_DIRECTIVE_. Rewrite all the lines below with every "dropdown" replaced by "menu" and nothing else altered. Leave the pictures out of your version.

_RECORD EXTRACTS_.
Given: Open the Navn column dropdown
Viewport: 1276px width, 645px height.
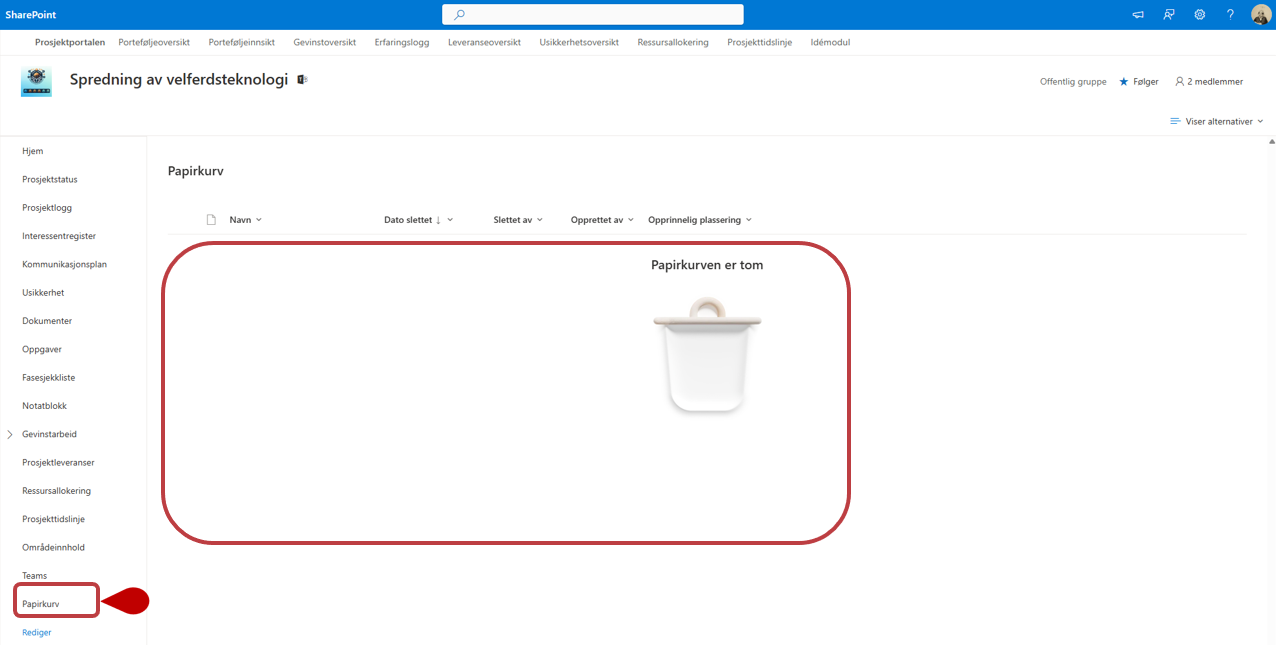Looking at the screenshot, I should (x=245, y=220).
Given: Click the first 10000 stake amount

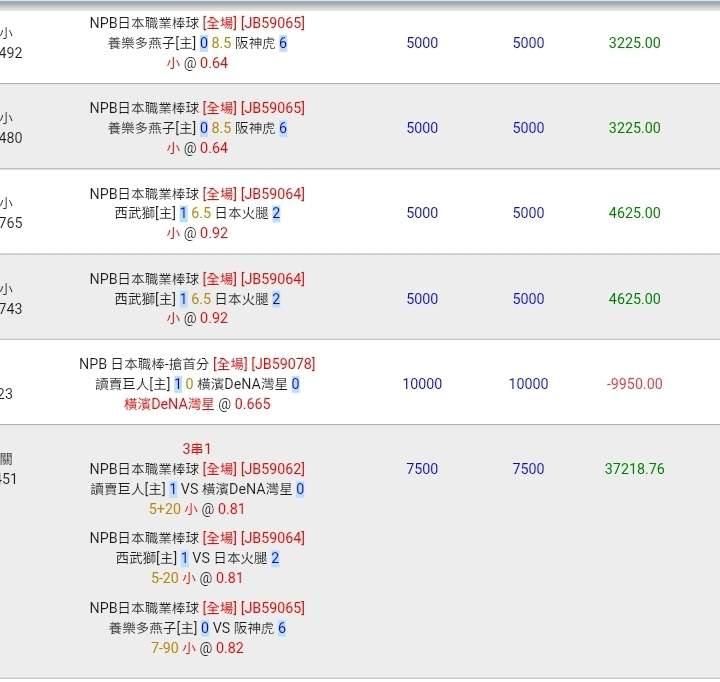Looking at the screenshot, I should [422, 384].
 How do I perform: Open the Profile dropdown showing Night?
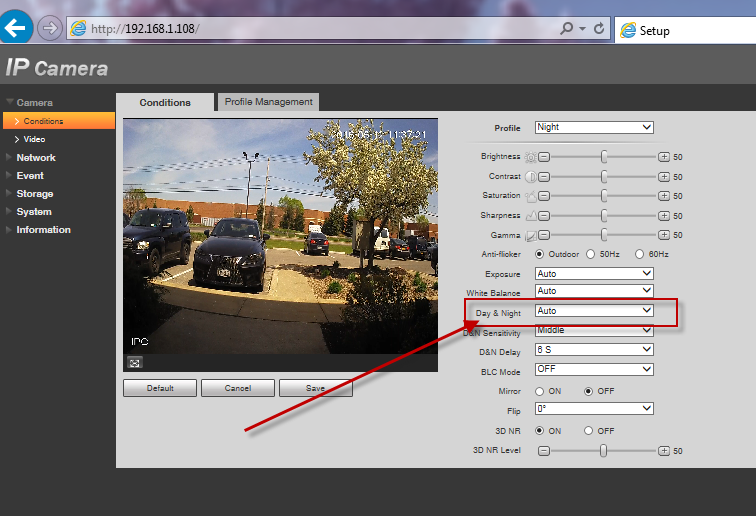(594, 127)
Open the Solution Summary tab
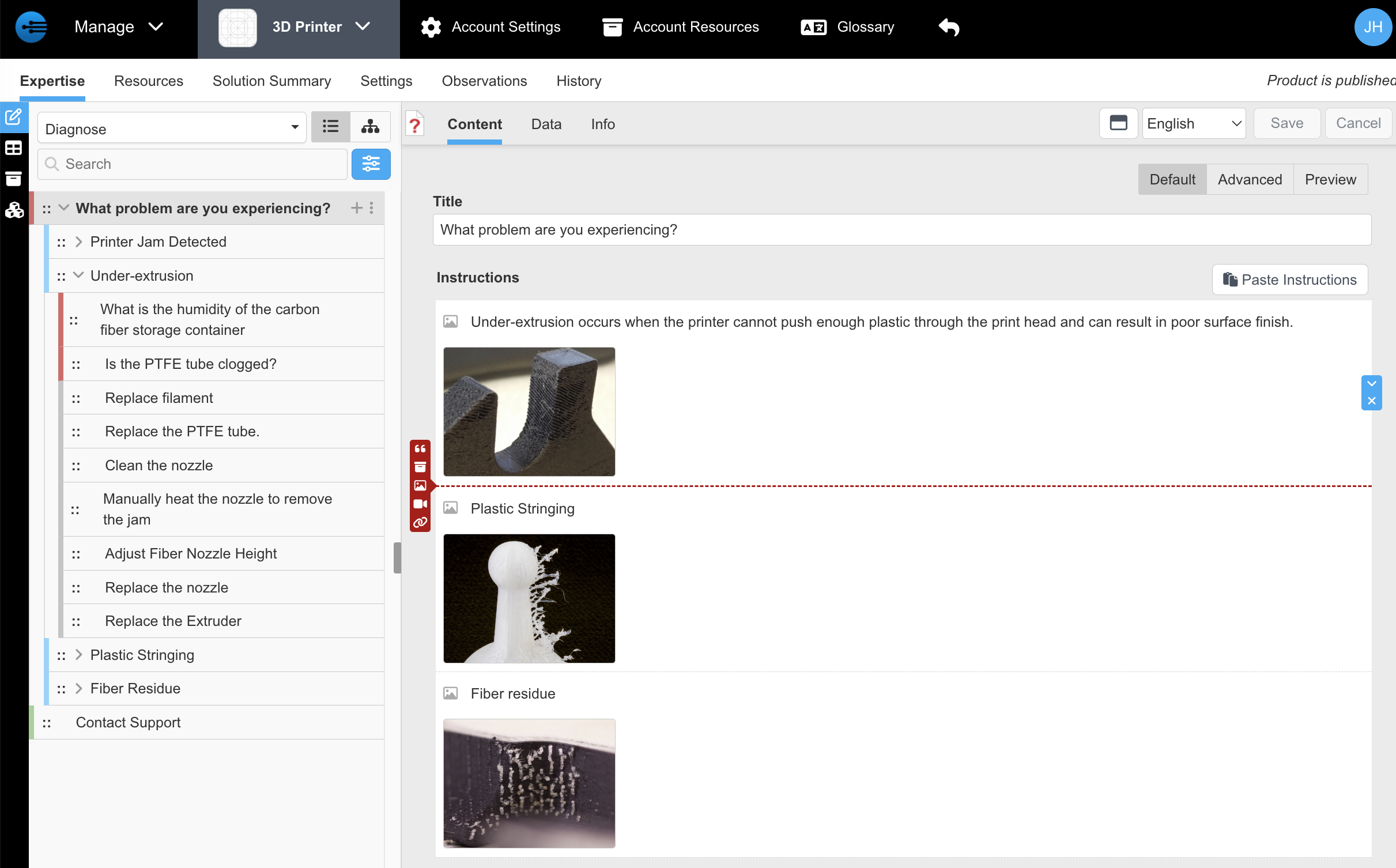The width and height of the screenshot is (1396, 868). click(271, 81)
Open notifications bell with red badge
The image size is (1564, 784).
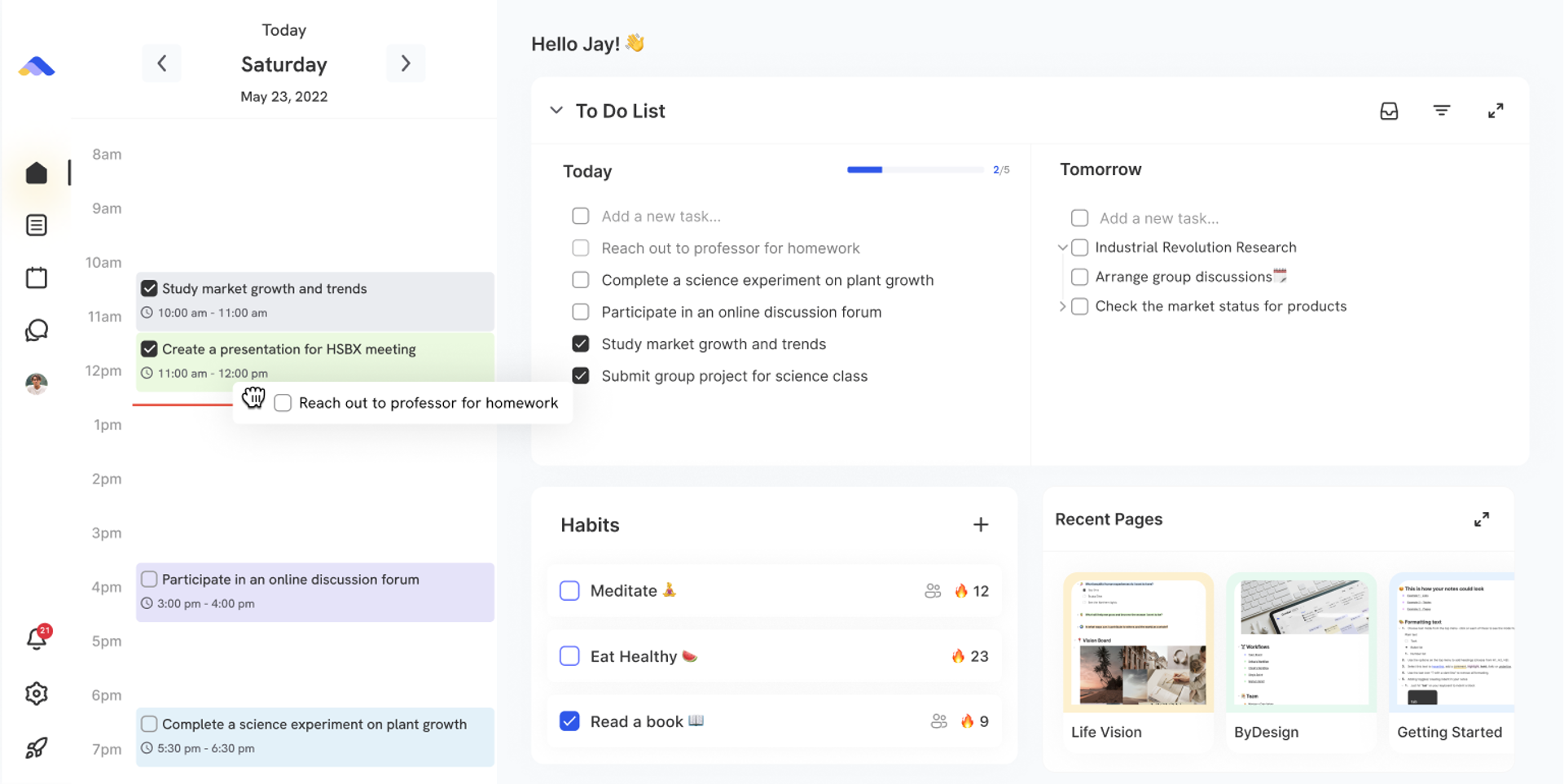pos(37,638)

_FULL OUTPUT_.
Given: Open the Navn column menu
Viewport: 1276px width, 645px height.
Looking at the screenshot, I should (x=245, y=220).
Given: Click the first 10000 stake amount

Looking at the screenshot, I should [422, 384].
 How do I perform: Open the Profile menu showing Night?
(594, 127)
Open the Solution Summary tab
The width and height of the screenshot is (1396, 868). click(271, 81)
Open notifications bell with red badge
The image size is (1564, 784).
pos(37,638)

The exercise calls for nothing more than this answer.